An intelligence that can solve problems that fall into its training set better is quantitatively better.

Likewise, an intelligence that learns faster is quantitatively better.

To give a concrete and simple example, take a simple network trained to recognized digits. The network can be of arbitrary quality, it can be robust or not, fast or slow, but it can't do more than digits.

Another NN that can learn to recognize more symbols is a more general kind of AI, which again introduces another set of qualitative measures, namely how much training does it need to learn a new symbol robustly.

'Intelligence' is a somewhat vague term as any of the previous measures I've defined could be called intelligence (training accuracy, learning speed, inference speed etc., coverage of training set).

You could claim a narrower kind of intelligence that exists without learning (which is what ChatGPT is and what you gave as example with the person that only has a short-term memory) is still intelligence, but then we are arguing semantics.

Inference only LLMs are clearly missing something and are lacking in generality.

hulitu · 5 days ago
> Intelligence and learning really seem distinct.

Yeah.
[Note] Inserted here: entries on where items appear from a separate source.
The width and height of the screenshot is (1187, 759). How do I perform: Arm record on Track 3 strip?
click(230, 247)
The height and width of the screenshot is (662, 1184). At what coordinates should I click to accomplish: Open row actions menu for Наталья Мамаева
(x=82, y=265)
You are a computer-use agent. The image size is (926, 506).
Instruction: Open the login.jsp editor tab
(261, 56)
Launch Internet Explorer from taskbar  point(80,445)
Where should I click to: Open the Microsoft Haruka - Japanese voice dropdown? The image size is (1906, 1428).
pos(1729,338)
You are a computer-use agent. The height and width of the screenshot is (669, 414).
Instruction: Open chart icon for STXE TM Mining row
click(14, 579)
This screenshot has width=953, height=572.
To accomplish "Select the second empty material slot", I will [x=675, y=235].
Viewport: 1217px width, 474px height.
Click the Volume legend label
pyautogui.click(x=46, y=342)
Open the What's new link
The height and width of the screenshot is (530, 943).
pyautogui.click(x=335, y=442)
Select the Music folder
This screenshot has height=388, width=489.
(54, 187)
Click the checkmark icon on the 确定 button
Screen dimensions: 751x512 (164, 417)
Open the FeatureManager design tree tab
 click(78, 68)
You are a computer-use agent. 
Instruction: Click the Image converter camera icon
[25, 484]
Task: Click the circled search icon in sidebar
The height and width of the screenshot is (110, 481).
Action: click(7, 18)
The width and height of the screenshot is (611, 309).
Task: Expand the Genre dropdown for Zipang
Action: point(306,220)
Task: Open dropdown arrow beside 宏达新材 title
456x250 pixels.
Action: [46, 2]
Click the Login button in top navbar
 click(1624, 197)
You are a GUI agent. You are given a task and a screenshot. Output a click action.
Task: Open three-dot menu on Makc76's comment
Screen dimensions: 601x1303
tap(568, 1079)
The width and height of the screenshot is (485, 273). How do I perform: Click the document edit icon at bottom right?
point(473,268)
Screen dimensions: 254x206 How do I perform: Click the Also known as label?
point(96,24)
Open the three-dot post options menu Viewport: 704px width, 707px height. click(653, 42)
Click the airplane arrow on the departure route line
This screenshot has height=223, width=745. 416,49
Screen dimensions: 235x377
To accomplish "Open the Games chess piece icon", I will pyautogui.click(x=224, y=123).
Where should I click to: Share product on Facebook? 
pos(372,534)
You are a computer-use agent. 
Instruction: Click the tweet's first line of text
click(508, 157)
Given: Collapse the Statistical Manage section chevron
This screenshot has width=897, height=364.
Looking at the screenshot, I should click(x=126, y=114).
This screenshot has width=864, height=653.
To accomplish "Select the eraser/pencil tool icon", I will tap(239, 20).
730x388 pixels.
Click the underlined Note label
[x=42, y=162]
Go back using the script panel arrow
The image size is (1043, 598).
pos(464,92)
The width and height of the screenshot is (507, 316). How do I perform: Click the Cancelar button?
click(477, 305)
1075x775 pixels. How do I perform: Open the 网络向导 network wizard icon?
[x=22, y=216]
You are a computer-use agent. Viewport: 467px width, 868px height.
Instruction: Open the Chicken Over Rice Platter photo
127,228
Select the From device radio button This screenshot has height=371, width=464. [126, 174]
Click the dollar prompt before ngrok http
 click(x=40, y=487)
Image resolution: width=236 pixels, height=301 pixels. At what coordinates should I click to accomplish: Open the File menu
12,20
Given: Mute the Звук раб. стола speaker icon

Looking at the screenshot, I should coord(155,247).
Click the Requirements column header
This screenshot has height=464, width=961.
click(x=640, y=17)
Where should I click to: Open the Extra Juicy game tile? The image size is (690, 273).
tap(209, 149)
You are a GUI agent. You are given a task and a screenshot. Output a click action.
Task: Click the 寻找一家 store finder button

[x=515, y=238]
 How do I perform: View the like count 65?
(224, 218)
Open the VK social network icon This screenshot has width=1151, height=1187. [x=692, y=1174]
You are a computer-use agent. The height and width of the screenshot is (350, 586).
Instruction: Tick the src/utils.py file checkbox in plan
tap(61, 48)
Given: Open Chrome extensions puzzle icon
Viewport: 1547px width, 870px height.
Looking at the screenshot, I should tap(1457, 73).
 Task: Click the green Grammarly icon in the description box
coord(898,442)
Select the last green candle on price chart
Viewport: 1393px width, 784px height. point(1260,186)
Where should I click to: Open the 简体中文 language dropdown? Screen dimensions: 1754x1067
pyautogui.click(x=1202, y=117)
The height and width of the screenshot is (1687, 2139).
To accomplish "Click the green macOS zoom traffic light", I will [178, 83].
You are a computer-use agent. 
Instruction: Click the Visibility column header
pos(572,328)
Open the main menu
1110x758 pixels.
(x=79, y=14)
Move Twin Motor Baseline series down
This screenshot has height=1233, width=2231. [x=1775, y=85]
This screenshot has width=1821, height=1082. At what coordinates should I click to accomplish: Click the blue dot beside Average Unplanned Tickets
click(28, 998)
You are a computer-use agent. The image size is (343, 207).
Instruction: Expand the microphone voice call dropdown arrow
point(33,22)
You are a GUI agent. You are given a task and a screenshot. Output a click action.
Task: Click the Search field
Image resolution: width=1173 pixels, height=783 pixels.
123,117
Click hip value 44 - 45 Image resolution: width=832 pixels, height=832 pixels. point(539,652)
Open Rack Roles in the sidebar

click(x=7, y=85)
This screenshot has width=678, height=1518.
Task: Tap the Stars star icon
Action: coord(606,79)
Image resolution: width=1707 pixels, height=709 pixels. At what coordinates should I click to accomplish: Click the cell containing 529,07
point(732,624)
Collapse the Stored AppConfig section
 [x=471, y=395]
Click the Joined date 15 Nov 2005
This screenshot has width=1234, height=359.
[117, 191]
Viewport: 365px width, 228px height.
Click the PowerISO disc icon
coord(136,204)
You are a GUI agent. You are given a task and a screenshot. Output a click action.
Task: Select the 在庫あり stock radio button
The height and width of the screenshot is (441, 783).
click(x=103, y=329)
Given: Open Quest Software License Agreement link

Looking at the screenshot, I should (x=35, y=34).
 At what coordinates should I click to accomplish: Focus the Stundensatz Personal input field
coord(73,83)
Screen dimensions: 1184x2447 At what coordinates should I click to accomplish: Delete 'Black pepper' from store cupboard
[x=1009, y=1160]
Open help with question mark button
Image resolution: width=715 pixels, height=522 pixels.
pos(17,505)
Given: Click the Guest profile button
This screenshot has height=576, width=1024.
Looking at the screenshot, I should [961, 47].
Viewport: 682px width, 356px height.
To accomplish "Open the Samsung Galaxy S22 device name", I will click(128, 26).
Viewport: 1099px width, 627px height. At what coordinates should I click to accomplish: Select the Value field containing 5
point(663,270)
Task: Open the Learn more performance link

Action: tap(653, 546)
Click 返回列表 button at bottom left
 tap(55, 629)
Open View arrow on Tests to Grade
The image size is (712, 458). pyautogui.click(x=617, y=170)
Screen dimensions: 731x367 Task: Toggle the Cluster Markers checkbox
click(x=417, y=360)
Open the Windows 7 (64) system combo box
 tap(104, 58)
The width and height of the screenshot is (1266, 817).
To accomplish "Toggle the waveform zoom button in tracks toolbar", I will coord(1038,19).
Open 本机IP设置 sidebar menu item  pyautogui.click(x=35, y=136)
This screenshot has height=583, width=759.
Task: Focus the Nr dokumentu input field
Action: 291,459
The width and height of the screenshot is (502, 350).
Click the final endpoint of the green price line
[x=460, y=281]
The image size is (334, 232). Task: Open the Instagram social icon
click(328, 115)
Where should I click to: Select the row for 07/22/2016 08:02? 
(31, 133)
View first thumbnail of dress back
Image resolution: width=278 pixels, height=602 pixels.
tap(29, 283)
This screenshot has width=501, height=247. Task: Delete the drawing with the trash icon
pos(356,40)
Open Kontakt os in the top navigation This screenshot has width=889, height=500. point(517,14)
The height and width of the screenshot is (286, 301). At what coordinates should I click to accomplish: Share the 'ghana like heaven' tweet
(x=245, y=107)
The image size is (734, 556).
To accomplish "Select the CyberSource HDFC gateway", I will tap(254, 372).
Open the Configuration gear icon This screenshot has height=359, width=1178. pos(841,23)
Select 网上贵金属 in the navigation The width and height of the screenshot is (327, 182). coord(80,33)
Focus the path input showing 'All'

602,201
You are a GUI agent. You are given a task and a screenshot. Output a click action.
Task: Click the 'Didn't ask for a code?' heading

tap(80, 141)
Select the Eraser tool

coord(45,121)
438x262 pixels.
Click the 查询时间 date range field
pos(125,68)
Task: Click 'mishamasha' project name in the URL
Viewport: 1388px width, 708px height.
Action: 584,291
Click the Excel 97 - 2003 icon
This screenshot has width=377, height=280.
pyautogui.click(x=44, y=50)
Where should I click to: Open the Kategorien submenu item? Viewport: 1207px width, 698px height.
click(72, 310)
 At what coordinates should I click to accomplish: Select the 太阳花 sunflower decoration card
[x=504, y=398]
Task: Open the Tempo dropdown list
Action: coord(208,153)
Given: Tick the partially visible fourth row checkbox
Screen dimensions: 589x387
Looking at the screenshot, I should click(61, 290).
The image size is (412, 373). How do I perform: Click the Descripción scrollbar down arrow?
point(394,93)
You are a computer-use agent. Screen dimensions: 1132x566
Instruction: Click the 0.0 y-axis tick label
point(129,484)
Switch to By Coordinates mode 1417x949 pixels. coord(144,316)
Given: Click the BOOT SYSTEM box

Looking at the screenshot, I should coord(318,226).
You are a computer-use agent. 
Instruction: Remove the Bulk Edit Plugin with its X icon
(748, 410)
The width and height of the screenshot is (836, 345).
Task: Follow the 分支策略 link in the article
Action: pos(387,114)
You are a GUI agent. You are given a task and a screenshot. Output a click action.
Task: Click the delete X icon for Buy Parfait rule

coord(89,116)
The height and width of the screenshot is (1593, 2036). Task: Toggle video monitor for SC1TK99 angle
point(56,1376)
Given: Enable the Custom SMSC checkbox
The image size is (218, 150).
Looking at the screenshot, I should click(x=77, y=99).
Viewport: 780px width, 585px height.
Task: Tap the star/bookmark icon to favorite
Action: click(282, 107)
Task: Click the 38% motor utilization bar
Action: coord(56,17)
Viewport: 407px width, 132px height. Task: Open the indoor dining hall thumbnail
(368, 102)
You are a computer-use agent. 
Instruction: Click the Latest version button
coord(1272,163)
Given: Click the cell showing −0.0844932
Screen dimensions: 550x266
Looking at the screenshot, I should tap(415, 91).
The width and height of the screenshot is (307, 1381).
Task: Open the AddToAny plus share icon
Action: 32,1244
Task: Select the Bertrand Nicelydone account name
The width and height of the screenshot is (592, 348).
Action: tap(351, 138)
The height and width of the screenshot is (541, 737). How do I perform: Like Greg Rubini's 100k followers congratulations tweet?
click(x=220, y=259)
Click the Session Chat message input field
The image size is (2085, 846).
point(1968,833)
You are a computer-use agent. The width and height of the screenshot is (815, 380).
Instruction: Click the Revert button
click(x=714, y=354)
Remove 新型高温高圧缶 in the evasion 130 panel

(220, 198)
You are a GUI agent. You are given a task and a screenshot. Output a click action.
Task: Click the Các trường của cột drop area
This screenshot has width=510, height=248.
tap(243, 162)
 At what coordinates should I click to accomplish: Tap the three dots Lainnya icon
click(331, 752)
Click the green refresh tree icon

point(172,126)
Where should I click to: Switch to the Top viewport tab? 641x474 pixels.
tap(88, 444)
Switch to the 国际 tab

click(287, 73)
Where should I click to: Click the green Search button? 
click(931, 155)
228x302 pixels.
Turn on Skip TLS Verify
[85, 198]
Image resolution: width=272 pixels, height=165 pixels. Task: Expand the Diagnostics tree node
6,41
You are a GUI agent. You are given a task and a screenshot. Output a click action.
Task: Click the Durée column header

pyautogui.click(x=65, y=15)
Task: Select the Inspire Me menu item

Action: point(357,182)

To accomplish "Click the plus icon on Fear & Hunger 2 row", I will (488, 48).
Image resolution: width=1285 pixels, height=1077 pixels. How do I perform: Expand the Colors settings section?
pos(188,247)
Some people are intelligent, but never learn. /s

am17an · 5 days ago
All a LLM does is hallucinate, some hallucinations are useful. -someone on the internet
JKCalhoun · 5 days ago
Agree. I confess to having hallucinated through a good portion of my life though (not medicinally, mind you).
fluidcruft · 5 days ago
Boy are we going to have egg on our faces when we finally all agree that consciousness and qialia are nothing but hallucinations.
fooker · 5 days ago
> ChatGPT cannot know or understand anything, so it is not intelligence. It does not know what its output means. It has no idea that words can mean anything.

This argument does a great job anthropomorphizing ChatGPT while trying to discredit it.

The part of this rant I agree with is "Doing your own computing via software running on someone else's server inherently trashes your computing freedom."

It's sad that these AI advancements are being largely made on software you can not easily run or develop on your own.